Recently I read the Dan Brown book, Inferno. Now, while I don’t think that sterilisation of a third of the world’s population is the answer to the world’s problems, it did get me thinking about the real problems that we face.
The graph of population explosion that he uses in his book is one that I have used in many of my talks on entrepreneurship in order to demonstrate the speed of change within the world today. Having taken until the year 1804 to get to 1billion inhabitants on the planet, it has taken us only 210 more years to get to 7billion. By the time children that are born today finish university, another 2billion will be added to the planet.
Clearly such a population explosion creates a totally different dynamic that needs to be addressed in a totally different way. In other words, we need an entrepreneurial approach to the world’s problems.
However, what we see is a world based not on globalisation but still dictated by vested interests be they at a country or company level. What we have are people in power in countries and companies that have been through a conveyor belt education system that removed all traces of entrepreneurial thinking from their brains.
These are people that gauge success by the number of degrees and the wealth that those degrees generate. They are politicians that want solutions that are acceptable to voters and businessmen that want solutions that appeal to shareholders. So rather than tackle the real population problem facing us with entrepreneurial solutions they continue to rearrange the seats on the Titanic.
Governments have long used the climate as the scapegoat for all of our problems as it is something that can be regulated by acceptable laws. Once the polar icecap was melting until boats started to get stuck in increasing thicknesses of ice. We used to talk about the ozone layer and that then delivered an attack on aerosols. Then it was global warming until that became climate change for some reason.
We talk about greenhouse gases and blame the motorcar. But still oil companies extract resources from under-developed countries in order to fuel societies with two and three-car families!
Fifty percent of much of the western world is obese while a large part of the under-developed world is starving. The West’s response is not an equitable sharing of food but a pop concert! In the absence of either hard choices or innovative solutions a credit card donation is seen as the quick fix to the conscience.

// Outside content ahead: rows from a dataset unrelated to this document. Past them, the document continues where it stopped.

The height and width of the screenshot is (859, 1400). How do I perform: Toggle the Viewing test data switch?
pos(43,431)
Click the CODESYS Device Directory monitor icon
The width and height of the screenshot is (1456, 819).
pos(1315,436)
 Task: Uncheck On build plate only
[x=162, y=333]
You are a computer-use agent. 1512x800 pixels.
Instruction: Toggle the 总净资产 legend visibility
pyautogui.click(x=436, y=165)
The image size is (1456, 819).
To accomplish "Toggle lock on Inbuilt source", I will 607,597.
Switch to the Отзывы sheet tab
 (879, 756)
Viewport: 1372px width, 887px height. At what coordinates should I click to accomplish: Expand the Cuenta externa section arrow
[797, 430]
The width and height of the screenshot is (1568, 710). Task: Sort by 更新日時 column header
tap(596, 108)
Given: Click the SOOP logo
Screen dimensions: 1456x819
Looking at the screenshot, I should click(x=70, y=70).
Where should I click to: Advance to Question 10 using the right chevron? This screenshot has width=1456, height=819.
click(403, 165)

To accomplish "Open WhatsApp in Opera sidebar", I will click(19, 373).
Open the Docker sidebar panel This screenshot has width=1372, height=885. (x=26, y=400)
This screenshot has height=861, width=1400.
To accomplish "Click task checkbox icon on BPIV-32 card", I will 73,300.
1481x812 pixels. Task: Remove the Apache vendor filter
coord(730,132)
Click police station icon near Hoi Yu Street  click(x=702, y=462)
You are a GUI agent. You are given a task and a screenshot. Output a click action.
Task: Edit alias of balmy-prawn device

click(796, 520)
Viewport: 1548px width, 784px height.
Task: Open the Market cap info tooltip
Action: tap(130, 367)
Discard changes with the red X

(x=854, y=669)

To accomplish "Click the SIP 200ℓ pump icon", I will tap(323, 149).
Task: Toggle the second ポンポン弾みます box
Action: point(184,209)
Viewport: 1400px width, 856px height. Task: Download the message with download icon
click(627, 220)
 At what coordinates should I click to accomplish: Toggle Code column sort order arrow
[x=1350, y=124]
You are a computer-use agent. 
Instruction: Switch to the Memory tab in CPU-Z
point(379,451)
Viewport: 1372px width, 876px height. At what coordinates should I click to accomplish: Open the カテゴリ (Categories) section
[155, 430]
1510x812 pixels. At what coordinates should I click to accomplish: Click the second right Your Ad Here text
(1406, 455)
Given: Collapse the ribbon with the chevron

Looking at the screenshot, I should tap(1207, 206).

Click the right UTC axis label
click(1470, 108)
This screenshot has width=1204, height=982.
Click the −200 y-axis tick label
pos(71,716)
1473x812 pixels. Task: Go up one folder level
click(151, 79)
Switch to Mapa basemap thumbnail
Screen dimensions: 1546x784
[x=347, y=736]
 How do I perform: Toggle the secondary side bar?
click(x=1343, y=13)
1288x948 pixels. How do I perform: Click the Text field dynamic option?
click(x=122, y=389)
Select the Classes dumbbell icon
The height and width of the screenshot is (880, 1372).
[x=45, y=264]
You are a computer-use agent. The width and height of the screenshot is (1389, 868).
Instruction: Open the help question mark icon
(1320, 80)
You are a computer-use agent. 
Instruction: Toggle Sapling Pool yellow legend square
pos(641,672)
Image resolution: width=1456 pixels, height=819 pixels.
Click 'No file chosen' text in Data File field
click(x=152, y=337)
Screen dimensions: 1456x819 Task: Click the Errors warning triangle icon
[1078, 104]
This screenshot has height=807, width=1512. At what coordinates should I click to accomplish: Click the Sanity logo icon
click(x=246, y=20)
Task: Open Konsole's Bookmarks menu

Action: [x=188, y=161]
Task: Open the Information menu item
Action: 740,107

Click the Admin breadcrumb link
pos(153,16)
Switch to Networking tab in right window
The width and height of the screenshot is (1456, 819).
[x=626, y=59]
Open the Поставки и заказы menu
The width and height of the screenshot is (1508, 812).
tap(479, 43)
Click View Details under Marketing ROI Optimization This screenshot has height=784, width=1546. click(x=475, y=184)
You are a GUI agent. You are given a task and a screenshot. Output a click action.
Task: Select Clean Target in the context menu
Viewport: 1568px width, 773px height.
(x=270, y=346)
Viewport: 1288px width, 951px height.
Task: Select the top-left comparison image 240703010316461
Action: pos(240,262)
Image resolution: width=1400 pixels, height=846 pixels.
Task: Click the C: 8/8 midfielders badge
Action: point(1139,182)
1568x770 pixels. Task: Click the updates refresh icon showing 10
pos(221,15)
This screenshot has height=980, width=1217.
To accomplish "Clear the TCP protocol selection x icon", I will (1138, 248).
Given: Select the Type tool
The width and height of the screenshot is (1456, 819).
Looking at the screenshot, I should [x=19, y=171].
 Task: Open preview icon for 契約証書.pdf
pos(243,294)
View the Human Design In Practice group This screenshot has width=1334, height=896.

As the inequality across the globe becomes greater so the resentment between the haves and have-nots grows. Country is set against country, religion is set against religion and tribe is set against tribe.
How long will it be before people realise that their neighbour’s problem is also their problem. How long before people realise that the system developed for the industrial revolution is incapable of dealing with the problems that the same system created.
I have always had great belief in the young people of our planet, and I fervently believe that it is they who will solve the population crisis and not the politicians and business people with vested interests developed from the old system.
But to achieve innovative solutions from our young we need to educate them differently so that creativity is encouraged and not destroyed. Those at the top are unlikely to do this, but the people with the biggest responsibility for a child’s upbringing are the parents that brought the child into this densely populated world.
It is a negation of duty for parents to say ‘what can I do?’ when faced with the problem. Remember the old question of how to eat an elephant; one bite at a time. Let every parent take his or her first bite at encouraging and valuing creativity in their children and watch how quickly those in power move to solutions that appeal to voters!